Patello-femoral joint pain is thought to be a major component in over 80% of all knee pain.
Patello-femoral joint pain can occur in both children and adults and usually responds extremely well to physiotherapy treatment. Scientific research has confirmed that physiotherapy intervention is the most effective long-term solution for kneecap pain.
Approximately 90% of patello-femoral syndrome sufferers will be pain-free within six weeks of starting a physiotherapist guided rehabilitation program. For those who fails to respond, surgery may be required to repair any severely damaged joint surfaces.
The patient will usually present with medial knee pain of gradual onset. Patello-femoral pain can also refer to the lateral, inferior and posterior knee regions. There will be tenderness of the medial patella facet (underneath the patella), and they will complain of pain with squat, standing up after prolonged sitting, and pain particularly walking up and down stairs. Children may complain of knee pain during or after sport. Often in children there has been a change in activity levels or a growth spurt associated with the increase in knee pain.
Usually the vastus medialis oblique muscle (the VMO on the inside of the knee) will be small and weak on the side of the knee pain, and this muscle is responsible for maintaining some medial glide of the patella during functional activities. If the VMO is weak, the patella tracks laterally which can lead to pain, compression and even subluxation/dislocation. The VMO is also inhibited immediately with the onset of knee pain, so patello-femoral joint symptoms can occur some time after an acute knee injury that was initially unrelated to the patello-femoral joint.

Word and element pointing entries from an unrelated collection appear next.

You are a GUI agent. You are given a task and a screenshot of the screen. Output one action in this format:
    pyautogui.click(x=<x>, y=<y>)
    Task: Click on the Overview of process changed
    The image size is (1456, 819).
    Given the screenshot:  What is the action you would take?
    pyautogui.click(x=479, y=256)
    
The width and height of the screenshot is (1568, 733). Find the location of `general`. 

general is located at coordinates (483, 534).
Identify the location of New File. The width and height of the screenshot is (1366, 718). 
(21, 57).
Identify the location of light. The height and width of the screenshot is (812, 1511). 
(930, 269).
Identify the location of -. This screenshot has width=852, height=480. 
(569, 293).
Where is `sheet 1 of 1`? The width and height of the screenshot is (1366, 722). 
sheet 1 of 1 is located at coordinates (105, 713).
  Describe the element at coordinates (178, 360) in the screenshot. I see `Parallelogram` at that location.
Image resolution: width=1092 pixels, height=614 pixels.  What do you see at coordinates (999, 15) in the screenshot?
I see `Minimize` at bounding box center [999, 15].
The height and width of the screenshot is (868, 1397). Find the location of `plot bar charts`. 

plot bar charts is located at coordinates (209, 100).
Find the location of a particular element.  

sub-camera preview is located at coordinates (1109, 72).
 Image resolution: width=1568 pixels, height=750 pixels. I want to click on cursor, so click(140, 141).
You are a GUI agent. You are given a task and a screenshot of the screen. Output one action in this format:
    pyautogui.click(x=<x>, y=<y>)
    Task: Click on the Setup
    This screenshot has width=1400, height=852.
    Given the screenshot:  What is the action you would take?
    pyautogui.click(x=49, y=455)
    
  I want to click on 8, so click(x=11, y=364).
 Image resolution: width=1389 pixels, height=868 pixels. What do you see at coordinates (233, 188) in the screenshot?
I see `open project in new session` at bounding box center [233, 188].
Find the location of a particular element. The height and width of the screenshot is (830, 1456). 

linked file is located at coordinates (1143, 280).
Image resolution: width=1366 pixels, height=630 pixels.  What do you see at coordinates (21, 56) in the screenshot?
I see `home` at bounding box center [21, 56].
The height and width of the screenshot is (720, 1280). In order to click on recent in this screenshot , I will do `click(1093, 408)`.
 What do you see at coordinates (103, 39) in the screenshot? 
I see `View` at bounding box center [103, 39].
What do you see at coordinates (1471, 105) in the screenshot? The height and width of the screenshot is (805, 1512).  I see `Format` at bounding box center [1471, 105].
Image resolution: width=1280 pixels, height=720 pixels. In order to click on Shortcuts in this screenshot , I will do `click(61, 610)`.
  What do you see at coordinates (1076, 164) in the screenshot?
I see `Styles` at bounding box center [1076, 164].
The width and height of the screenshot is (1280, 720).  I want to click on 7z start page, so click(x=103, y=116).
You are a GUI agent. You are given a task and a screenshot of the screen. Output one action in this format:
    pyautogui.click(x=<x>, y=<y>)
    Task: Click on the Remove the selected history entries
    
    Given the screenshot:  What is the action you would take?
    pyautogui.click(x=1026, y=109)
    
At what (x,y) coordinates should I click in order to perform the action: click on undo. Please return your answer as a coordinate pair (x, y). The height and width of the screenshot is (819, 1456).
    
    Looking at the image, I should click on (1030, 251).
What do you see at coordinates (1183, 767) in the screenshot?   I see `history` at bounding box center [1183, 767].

A conservative treatment plan often relieves symptoms. In the early stages of a knee flare up, rest, ice, activity modification and pharmaceutical medication (non-steroidal anti-inflammatories) may be recommended. Treatment of patello-femoral joint pain includes patella taping, appropriate stretches and strengthening exercises to correct lower limb muscle imbalances, orthotics if indicated, and localised patella mobilisations to stretch the tight lateral tissues (including the ITB). This treatment approach is often referred to as the McConnell’s treatment regime. Sometimes there is an associated hip weakness or hip tightness on the same side which allows the leg to internally rotate too much during activity which places stress on the knee and results in patello-femoral pain. Your physiotherapist will also check your hip biomechanics and mobilise the hip if required and give you appropriate strengthening exercises to improve your general biomechanics.
The Evidence suggests that early intervention may contribute to reducing the recovery duration timeframe. Collins etal, found that participants can receive a favourable improvement within 3 months.
People with PFPS who exercise have a reduction in pain, in the short-term and long-term outcomes at rest and during activity for pain ratings.
A Cochrane review article by van der Heijden RA etal concluded that when comparing those who do not exercise versus those who do, the outcome for patients who do exercise, generally show a reduction in pain in the short-term and long-term.